French national and Executive Pastry Chef at The Ritz-Carlton Abu Dhabi, Grand Canal, Chef Laurent Allereau’s impressive resume boasts accolades such as winning a French National Cold Food competition, being shortlisted for the Caterer Middle East Pastry Chef of the Year, being a member of the prestigious French Culinary Academy, as well as featuring in press coverage nearly every single year since 1998. He has also worked at a total of six Michelin Starred restaurants over the course of his 24 year long career.

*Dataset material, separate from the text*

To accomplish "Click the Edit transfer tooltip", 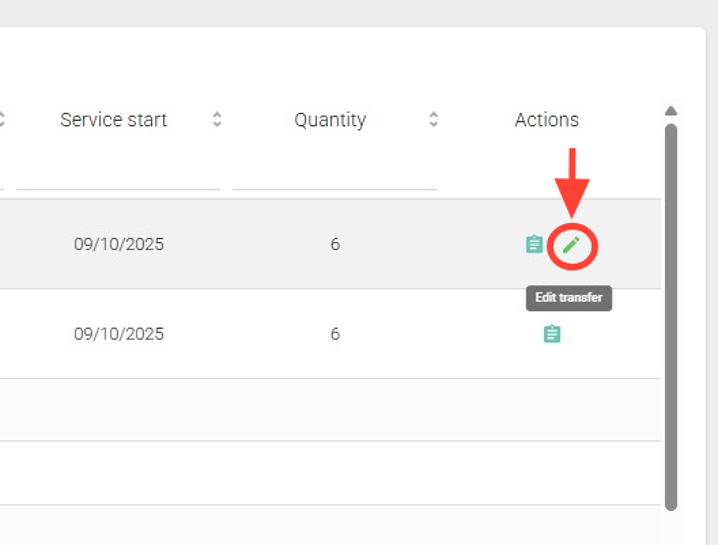I will coord(569,298).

Chef Laurent started his career in 1988 in London, as Pastry Commis at the 3 Michelin Starred restaurant “La Gavroche”, and gained experience in this position at several restaurants all over Europe. In 1993, he progressed to becoming Head Pastry Chef, a position he held at several celebrated restaurants including the “Leon de Lyon”, a 2 Michelin Starred restaurant, and “Paul Bocuse”, a 3 Michelin Starred restaurant.
1999 marked Chef Laurent’s first professional venture outside Europe, and into the Middle East, when he served as Executive Pastry Chef in Jordan, Tunisia, Qatar, and Morocco. Already fluent in French and English, he then learned Arabic.
Chef Laurent’s hobbies include drawing, painting, reading, swimming and playing squash.